Aardbeibladaaltje

Aphelenchoides fragariae

Herkenning. Planten gegroeid uit aangetaste bollen blijven achter in groei. Zij bloeien meestal niet en hebben misvormde loofbladeren. Vooral de topblaadjes kunnen misvormd en verdikt zijn. Deze staan vaak onregelmatig of dicht bijeen op de stengel ingeplant. De symptomen lijken enigszins op die welke ontstaan door een beschadiging van de spruit door nachtvorst of door te warme omstandigheden tijdens de bewaring van de bollen. Onder vochtige omstandigheden kunnen normaal uitgegroeide bladeren van gezonde planten vanuit zieke planten in de omgeving worden aangetast. Bij fijnnervige lelies ontstaat dan een egale, bronsgroene tot bruine verkleuring van het blad dat vervolgens voortijdig afsterft en afvalt. Lelies met dikke bladnerven vertonen een enigszins ander beeld. Er kunnen gele en later bruine sectoren in het blad ontstaan of het blad verkleurt eerst aan één kant en pas daarna helemaal. Ook kan soms een afwijkend symptoom voorkomen in de vorm van witte spikkels op omkrullende bladeren. Bij bladeren van gezonde planten die door omstanders worden geïnfecteerd, ontstaan de symptomen het eerst in de bladoksels of bij afhangend blad aan de bladtop. Ook de zaaddozen kunnen worden aangetast en zelfs het zaad, dat dan een donkere kleur krijgt. Karakteristiek voor een aantasting door bladaaltjes is dat bij de eenjarige teelt de zieke planten die gegroeid zijn uit aangetaste bollen meestal verspreid voorkomen en dat de ziekte zich later pleksgewijs in het gewas uitbreidt.

[Gegevens voor koppeling aan pixelcoördinaten]
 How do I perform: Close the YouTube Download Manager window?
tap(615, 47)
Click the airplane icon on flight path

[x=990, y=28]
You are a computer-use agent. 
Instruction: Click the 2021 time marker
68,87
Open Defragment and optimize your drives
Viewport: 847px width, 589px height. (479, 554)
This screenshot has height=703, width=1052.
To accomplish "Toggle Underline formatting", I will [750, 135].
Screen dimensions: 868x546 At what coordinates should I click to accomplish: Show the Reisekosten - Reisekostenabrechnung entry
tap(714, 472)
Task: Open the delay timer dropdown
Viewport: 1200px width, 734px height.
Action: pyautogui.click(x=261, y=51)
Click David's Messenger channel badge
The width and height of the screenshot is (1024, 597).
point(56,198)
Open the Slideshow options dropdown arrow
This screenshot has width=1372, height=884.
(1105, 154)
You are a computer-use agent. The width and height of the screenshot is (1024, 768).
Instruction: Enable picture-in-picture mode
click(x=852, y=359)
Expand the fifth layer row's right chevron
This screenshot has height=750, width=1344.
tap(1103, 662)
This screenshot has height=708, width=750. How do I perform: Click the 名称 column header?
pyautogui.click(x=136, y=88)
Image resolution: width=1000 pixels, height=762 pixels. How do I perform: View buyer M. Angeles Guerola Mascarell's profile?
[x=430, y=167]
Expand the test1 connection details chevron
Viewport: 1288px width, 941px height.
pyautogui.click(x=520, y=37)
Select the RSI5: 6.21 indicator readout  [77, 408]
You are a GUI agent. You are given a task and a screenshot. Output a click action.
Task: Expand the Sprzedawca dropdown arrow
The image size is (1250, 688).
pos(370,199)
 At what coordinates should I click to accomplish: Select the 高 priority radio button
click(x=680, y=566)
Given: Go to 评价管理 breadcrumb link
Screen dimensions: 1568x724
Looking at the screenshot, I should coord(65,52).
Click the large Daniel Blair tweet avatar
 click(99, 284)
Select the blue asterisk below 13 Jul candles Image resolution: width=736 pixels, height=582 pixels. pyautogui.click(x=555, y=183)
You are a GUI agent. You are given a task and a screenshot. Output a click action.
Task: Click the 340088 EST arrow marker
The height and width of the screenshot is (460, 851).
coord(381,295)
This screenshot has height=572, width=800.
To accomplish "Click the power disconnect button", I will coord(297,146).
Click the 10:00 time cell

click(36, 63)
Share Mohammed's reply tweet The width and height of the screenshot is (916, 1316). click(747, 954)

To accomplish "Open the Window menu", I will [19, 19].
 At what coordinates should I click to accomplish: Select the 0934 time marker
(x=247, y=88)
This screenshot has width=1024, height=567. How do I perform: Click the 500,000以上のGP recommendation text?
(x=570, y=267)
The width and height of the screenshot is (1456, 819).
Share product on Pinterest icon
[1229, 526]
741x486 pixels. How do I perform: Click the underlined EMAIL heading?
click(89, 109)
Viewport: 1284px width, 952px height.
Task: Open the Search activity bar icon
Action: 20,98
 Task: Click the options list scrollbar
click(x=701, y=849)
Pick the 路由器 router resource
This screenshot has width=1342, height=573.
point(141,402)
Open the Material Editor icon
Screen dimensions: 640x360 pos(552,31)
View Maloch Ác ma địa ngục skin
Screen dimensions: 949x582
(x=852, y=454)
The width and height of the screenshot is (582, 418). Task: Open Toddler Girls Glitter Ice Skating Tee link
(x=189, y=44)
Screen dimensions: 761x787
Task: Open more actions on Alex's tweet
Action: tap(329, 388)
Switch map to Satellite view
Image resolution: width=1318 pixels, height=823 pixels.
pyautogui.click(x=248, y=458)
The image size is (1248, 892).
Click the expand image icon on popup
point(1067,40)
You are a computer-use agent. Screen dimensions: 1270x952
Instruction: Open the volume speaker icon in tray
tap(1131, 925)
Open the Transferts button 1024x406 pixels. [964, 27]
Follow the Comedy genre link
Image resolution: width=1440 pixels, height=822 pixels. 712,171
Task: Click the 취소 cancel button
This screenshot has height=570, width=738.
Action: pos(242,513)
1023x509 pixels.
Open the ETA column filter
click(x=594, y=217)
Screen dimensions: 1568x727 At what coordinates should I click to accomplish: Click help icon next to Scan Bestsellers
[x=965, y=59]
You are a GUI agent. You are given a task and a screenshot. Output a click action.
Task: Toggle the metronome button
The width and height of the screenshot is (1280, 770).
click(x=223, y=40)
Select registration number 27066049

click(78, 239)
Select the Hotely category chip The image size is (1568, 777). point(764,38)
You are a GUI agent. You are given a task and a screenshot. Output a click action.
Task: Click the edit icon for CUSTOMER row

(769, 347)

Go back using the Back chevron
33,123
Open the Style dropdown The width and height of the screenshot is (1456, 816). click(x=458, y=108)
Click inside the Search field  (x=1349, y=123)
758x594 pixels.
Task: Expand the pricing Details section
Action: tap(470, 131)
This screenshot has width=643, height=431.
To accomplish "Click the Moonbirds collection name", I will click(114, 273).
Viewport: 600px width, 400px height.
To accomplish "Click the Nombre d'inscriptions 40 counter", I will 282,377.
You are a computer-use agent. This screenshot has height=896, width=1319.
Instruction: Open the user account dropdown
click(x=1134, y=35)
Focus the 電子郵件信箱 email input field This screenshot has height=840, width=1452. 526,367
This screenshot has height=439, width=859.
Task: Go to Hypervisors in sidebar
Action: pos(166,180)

* **OPDRACHT**
Ga verder met de tekst over het aardbeibladaaltje, te beginnen na de laatste zin.

* **ANTWOORD**
Levenswijze. Zowel het aardbeienbladaaltje als het chrysantenbladaaltje kan lelie aantasten. Het aardbeienbladaaltje komt bij lelies het meest voor. Bladaaltjes zijn voor hun ontwikkeling afhankelijk van temperatuur en vochtigheid. Ze zijn gevoelig voor matig hoge temperaturen: in leliebollen worden bladaaltjes al gedood door een warmwaterbehandeling van 2 uur 39°C. In de grond kunnen bladaaltjes niet langer dan enkele weken in leven blijven. Overdracht naar een volgend seizoen gebeurt door besmette oksel-, stengel- en hoofdbollen en ook met zaad. Bij planten die uit aangetaste bollen zijn gegroeid (primair aangetaste planten) komen de in het bladweefsel aanwezige aaltjes onder vochtige weersomstandigheden via de huidmondjes naar buiten. Zij worden dan gemakkelijk door opspattend water of wind verspreid, waardoor de aantasting zich in een langdurig nat gewas explosief kan uitbreiden. In de kas en bij droog weer ook buiten vindt bijna geen uitbreiding plaats. Besmetting kan ook plaatsvinden vanuit andere cultuurgewassen of vanuit onkruiden. Van het aardbeienbladaaltje zijn meer dan 600 waardplanten bekend, waaronder enkele algemeen voorkomende onkruiden, zoals herderstasje, muur en klein kruiskruid. Bij de laatste komen de aaltjes zelfs in het zaadpluis voor. Het chrysantenbladaaltje kan ook dahlia, nerine, Colchicum, Eremurus, Fritillaria en verscheidene vaste planten zoals pioenen aantasten. Alle in Nederland geteelde lelies zijn vatbaar voor een aantasting door bladaaltjes.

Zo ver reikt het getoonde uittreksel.